• **阅读文本**
****

相比于上一个版本,这个版本引入了cost = torch.nn.MSELoss(reduction=True) 和 optimizer(Adam)优化器 

第一步: 进行特征的可视化操作

import pandas as pd
import numpy as np
import datetime
import matplotlib.pyplot as plt

features = pd.read_csv('temps.csv')

# 可视化图形
print(features.head(5))

#使用日期构造可视化图像
dates = [str(int(year)) + "-" + str(int(month)) + "-" + str(int(day)) for year, month, day in zip(features['year'], features['month'], features['day'])]
dates = [datetime.datetime.strptime(date, "%Y-%m-%d") for date in dates]

# 进行画图操作
plt.style.use("fivethirtyeight")

fig, ((ax1, ax2), (ax3, ax4)) = plt.subplots(nrows=2, ncols=2, figsize=(10, 10))
fig.autofmt_xdate(rotation=45)

ax1.plot(dates, features["temp_1"])
ax1.set_xlabel('')
ax1.set_ylabel('Temperature')
ax1.set_title("Previous max Temp")

ax2.plot(dates, features["temp_2"])
ax2.set_xlabel('')
ax2.set_ylabel('Temperature')
ax2.set_title("Two day Prio max Temp")

ax3.plot(dates, features["friend"])
ax3.set_xlabel('')
ax3.set_ylabel('Temperature')
ax3.set_title("Friend Estimate")

ax4.plot(dates, features["actual"])
ax4.set_xlabel('')
ax4.set_ylabel('Temperature')
ax4.set_title("Max Temperature")

plt.tight_layout(pad=2)
plt.show()

第二步: 对非数字的特征进行独热编码,使用温度的真实值作为标签,去除真实值的特征作为输入特征,同时使用process进行标准化操作

# 构造独热编码
# 遍历特征,将里面不是数字的特征进行去除
for feature_name in features.columns:
    print(feature_name)
    try:
        float(features.loc[0, feature_name])
    except:
        for s in set(features[feature_name]):
            features[s] = 0

        #根据每一行数据在时间特征上添加为1
        for f in range(len(features)):
            features.loc[f, [features.iloc[f][feature_name]]] = 1

        # 去除对应的week特征
        features = features.drop(feature_name, axis=1)

# 构造独热编码也可以使用
# features = pd.get_dummies(features)

# 构造标签
labels = np.array(features['actual'])

# 构造特征
features = features.drop('actual', axis=1)

# 进行torch网络训练
import torch

# 对特征进行标准化操作
from sklearn import preprocessing

input_feature = preprocessing.StandardScaler().fit_transform(features)


print(input_feature[:, 5])

****

• **完成下列任务**
1 - 在这篇气温预测教程的第二步里,用什么作为标签?
2 - 请接着这篇气温预测教程的最后一行往下续写。

(元素与文本位置数据)
****

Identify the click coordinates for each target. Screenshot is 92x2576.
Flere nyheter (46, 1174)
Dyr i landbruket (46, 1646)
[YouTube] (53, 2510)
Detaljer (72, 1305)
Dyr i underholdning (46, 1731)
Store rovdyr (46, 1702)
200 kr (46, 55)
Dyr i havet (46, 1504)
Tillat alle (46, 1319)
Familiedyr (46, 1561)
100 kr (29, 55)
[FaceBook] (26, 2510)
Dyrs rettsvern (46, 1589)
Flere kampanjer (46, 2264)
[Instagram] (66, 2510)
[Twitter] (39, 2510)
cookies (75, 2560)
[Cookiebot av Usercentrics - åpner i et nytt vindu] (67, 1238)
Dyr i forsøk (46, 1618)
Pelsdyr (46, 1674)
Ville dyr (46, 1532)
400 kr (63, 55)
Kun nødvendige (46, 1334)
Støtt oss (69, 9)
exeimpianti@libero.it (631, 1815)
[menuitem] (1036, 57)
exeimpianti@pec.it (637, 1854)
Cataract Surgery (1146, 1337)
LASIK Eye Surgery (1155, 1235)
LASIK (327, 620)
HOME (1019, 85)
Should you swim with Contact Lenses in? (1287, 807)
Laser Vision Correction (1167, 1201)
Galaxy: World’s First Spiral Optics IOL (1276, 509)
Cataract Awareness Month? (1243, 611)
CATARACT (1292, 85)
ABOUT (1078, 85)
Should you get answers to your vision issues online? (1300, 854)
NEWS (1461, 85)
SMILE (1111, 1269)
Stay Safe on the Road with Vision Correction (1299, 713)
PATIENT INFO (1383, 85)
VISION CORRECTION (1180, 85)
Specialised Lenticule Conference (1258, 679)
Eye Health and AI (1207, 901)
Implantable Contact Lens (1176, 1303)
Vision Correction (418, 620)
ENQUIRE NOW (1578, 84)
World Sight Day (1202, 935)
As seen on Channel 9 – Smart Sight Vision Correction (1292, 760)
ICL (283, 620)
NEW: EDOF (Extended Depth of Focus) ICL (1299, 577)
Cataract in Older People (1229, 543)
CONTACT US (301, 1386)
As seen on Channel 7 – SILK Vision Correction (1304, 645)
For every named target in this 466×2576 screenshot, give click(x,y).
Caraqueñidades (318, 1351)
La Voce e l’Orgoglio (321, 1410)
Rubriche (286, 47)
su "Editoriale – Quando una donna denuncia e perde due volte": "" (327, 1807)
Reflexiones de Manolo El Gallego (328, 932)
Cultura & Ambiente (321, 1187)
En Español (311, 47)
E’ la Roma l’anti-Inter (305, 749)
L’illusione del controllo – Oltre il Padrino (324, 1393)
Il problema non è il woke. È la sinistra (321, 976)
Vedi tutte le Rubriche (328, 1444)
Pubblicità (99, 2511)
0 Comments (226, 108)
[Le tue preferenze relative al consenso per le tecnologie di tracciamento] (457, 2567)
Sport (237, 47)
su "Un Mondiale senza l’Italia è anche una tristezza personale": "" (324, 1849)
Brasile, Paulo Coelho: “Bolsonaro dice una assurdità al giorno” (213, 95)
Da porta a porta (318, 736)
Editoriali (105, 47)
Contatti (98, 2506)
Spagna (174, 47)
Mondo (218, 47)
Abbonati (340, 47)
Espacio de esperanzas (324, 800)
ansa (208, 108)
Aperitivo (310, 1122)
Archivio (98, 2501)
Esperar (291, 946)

****

• **任务答案**
1 - 温度的真实值,即 actual 列。

2 -
第三步: 对特征和标签进行torch.tensor处理,转换为tensor格式,使用torch.nn.MseLoss作为损失值, 使用torch.optim.Adam构造优化器 

import torch
import torch.nn as nn

input_size = input_feature.shape[1]
hidden_size = 128
output_size = 1
batch_size = 16
epochs = 1000

my_nn = nn.Sequential(
    torch.nn.Linear(input_size, hidden_size),
    torch.nn.Sigmoid(),
    torch.nn.Linear(hidden_size, output_size)
)

x = torch.tensor(input_feature, dtype=torch.float)
y = torch.tensor(labels, dtype=torch.float)

cost = torch.nn.MSELoss(reduction="mean")
optimizer = torch.optim.Adam(my_nn.parameters(), lr=0.001)
for i in range(epochs):
    batch_mean = []
    for start in range(0, len(input_feature), batch_size):
        end = start + batch_size if start + batch_size < len(input_feature) else len(input_feature)
        xx = x[start:end]
        yy = y[start:end]
        predict = my_nn(xx)
        loss = cost(yy, predict)
        optimizer.zero_grad()
        loss.backward(retain_graph=True)
        optimizer.step()
        batch_mean.append(loss.data.numpy())
    if i % 100 == 0:
        print(np.mean(batch_mean))


for i in my_nn.parameters():
    print(i.data.numpy())

第四步:进行作图的可视化,使用了Adam优化器相较于上述的梯度优化器而言,预测结果更加的平稳 

x = torch.tensor(input_feature, dtype=torch.float)
predict = np.squeeze(my_nn(x).data.numpy())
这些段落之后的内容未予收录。